GIVEN TASK: Copy out the following data line for line, keeping every character unchanged.

SUPPLIED RECORDS:
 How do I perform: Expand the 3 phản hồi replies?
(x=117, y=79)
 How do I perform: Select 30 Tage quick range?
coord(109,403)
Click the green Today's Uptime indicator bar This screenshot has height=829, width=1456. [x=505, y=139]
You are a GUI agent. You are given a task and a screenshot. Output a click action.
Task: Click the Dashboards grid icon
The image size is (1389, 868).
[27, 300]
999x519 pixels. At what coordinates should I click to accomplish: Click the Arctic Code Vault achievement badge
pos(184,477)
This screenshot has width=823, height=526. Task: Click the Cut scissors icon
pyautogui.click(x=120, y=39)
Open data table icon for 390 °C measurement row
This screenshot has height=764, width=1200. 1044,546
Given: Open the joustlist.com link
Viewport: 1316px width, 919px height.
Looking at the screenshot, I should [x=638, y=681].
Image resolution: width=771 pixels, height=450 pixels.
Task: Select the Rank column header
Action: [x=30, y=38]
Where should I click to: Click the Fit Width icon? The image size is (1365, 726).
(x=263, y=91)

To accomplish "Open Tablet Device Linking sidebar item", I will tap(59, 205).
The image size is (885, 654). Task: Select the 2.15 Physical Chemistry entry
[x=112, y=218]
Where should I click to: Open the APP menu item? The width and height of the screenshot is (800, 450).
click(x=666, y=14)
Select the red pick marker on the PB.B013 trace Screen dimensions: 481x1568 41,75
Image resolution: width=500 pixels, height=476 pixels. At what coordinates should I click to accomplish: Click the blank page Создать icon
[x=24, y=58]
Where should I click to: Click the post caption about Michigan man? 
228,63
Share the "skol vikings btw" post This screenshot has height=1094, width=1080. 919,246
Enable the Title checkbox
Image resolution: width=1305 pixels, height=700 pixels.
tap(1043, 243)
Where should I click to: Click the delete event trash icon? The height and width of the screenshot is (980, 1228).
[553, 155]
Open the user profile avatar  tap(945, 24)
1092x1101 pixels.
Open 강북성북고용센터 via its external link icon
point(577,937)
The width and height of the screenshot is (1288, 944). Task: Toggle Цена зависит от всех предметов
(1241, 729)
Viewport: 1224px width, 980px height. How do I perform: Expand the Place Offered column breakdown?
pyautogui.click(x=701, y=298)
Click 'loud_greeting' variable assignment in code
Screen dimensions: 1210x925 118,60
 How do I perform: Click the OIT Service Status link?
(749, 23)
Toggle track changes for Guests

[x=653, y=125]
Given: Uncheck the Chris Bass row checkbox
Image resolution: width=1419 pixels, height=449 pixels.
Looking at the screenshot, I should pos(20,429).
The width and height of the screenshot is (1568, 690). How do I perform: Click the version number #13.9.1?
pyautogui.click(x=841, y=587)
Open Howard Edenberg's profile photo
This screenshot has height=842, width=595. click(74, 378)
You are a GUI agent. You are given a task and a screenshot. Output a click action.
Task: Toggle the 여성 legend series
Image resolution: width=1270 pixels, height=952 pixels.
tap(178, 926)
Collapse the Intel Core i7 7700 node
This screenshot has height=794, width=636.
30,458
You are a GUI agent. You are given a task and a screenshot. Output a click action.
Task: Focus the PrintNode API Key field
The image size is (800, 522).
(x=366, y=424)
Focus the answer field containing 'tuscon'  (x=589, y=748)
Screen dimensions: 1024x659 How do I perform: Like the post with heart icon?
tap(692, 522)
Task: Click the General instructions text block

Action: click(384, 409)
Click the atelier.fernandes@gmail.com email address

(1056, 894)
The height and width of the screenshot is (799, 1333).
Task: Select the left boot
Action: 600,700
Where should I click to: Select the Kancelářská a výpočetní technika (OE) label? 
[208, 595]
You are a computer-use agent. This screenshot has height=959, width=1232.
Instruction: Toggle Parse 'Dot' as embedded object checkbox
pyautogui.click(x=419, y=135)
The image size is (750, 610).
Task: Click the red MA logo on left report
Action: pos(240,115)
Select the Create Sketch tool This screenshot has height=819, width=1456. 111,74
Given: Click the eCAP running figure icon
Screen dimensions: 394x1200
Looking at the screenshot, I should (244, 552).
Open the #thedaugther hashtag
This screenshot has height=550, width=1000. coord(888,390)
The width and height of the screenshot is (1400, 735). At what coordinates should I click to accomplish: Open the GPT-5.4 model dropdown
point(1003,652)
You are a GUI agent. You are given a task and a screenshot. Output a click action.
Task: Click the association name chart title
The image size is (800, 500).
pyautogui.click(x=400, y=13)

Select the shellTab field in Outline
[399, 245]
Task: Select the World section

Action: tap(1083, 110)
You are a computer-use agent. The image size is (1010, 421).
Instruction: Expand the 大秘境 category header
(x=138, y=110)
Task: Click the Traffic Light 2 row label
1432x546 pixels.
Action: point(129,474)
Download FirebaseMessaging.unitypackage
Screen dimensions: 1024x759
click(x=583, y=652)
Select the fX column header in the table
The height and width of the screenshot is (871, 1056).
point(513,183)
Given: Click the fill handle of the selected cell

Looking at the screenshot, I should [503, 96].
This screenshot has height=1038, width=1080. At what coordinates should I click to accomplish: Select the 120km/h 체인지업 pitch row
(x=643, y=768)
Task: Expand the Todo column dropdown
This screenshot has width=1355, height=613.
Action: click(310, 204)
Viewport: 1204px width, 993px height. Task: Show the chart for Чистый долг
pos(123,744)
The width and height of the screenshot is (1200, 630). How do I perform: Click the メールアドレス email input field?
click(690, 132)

EXPECTED ANSWER:
 How do I perform: Expand the 3 phản hồi replies?
(x=117, y=79)
 How do I perform: Select 30 Tage quick range?
coord(109,403)
Click the green Today's Uptime indicator bar This screenshot has height=829, width=1456. [x=505, y=139]
You are a GUI agent. You are given a task and a screenshot. Output a click action.
Task: Click the Dashboards grid icon
The image size is (1389, 868).
[27, 300]
999x519 pixels. At what coordinates should I click to accomplish: Click the Arctic Code Vault achievement badge
pos(184,477)
This screenshot has width=823, height=526. Task: Click the Cut scissors icon
pyautogui.click(x=120, y=39)
Open data table icon for 390 °C measurement row
This screenshot has height=764, width=1200. 1044,546
Given: Open the joustlist.com link
Viewport: 1316px width, 919px height.
Looking at the screenshot, I should [x=638, y=681].
Image resolution: width=771 pixels, height=450 pixels.
Task: Select the Rank column header
Action: [x=30, y=38]
Where should I click to: Click the Fit Width icon? The image size is (1365, 726).
(x=263, y=91)

To accomplish "Open Tablet Device Linking sidebar item", I will tap(59, 205).
The image size is (885, 654). Task: Select the 2.15 Physical Chemistry entry
[x=112, y=218]
Where should I click to: Open the APP menu item? The width and height of the screenshot is (800, 450).
click(x=666, y=14)
Select the red pick marker on the PB.B013 trace Screen dimensions: 481x1568 41,75
Image resolution: width=500 pixels, height=476 pixels. At what coordinates should I click to accomplish: Click the blank page Создать icon
[x=24, y=58]
Where should I click to: Click the post caption about Michigan man? 
228,63
Share the "skol vikings btw" post This screenshot has height=1094, width=1080. 919,246
Enable the Title checkbox
Image resolution: width=1305 pixels, height=700 pixels.
tap(1043, 243)
Where should I click to: Click the delete event trash icon? The height and width of the screenshot is (980, 1228).
[553, 155]
Open the user profile avatar  tap(945, 24)
1092x1101 pixels.
Open 강북성북고용센터 via its external link icon
point(577,937)
The width and height of the screenshot is (1288, 944). Task: Toggle Цена зависит от всех предметов
(1241, 729)
Viewport: 1224px width, 980px height. How do I perform: Expand the Place Offered column breakdown?
pyautogui.click(x=701, y=298)
Click 'loud_greeting' variable assignment in code
Screen dimensions: 1210x925 118,60
 How do I perform: Click the OIT Service Status link?
(749, 23)
Toggle track changes for Guests

[x=653, y=125]
Given: Uncheck the Chris Bass row checkbox
Image resolution: width=1419 pixels, height=449 pixels.
Looking at the screenshot, I should pos(20,429).
The width and height of the screenshot is (1568, 690). How do I perform: Click the version number #13.9.1?
pyautogui.click(x=841, y=587)
Open Howard Edenberg's profile photo
This screenshot has height=842, width=595. click(74, 378)
You are a GUI agent. You are given a task and a screenshot. Output a click action.
Task: Toggle the 여성 legend series
Image resolution: width=1270 pixels, height=952 pixels.
tap(178, 926)
Collapse the Intel Core i7 7700 node
This screenshot has height=794, width=636.
30,458
You are a GUI agent. You are given a task and a screenshot. Output a click action.
Task: Focus the PrintNode API Key field
The image size is (800, 522).
(x=366, y=424)
Focus the answer field containing 'tuscon'  (x=589, y=748)
Screen dimensions: 1024x659 How do I perform: Like the post with heart icon?
tap(692, 522)
Task: Click the General instructions text block

Action: click(384, 409)
Click the atelier.fernandes@gmail.com email address

(1056, 894)
The height and width of the screenshot is (799, 1333).
Task: Select the left boot
Action: 600,700
Where should I click to: Select the Kancelářská a výpočetní technika (OE) label? 
[208, 595]
You are a computer-use agent. This screenshot has height=959, width=1232.
Instruction: Toggle Parse 'Dot' as embedded object checkbox
pyautogui.click(x=419, y=135)
The image size is (750, 610).
Task: Click the red MA logo on left report
Action: pos(240,115)
Select the Create Sketch tool This screenshot has height=819, width=1456. 111,74
Given: Click the eCAP running figure icon
Screen dimensions: 394x1200
Looking at the screenshot, I should (244, 552).
Open the #thedaugther hashtag
This screenshot has height=550, width=1000. coord(888,390)
The width and height of the screenshot is (1400, 735). At what coordinates should I click to accomplish: Open the GPT-5.4 model dropdown
point(1003,652)
You are a GUI agent. You are given a task and a screenshot. Output a click action.
Task: Click the association name chart title
The image size is (800, 500).
pyautogui.click(x=400, y=13)

Select the shellTab field in Outline
[399, 245]
Task: Select the World section

Action: tap(1083, 110)
You are a computer-use agent. The image size is (1010, 421).
Instruction: Expand the 大秘境 category header
(x=138, y=110)
Task: Click the Traffic Light 2 row label
1432x546 pixels.
Action: point(129,474)
Download FirebaseMessaging.unitypackage
Screen dimensions: 1024x759
click(x=583, y=652)
Select the fX column header in the table
The height and width of the screenshot is (871, 1056).
point(513,183)
Given: Click the fill handle of the selected cell

Looking at the screenshot, I should [503, 96].
This screenshot has height=1038, width=1080. At what coordinates should I click to accomplish: Select the 120km/h 체인지업 pitch row
(x=643, y=768)
Task: Expand the Todo column dropdown
This screenshot has width=1355, height=613.
Action: click(310, 204)
Viewport: 1204px width, 993px height. Task: Show the chart for Чистый долг
pos(123,744)
The width and height of the screenshot is (1200, 630). How do I perform: Click the メールアドレス email input field?
click(690, 132)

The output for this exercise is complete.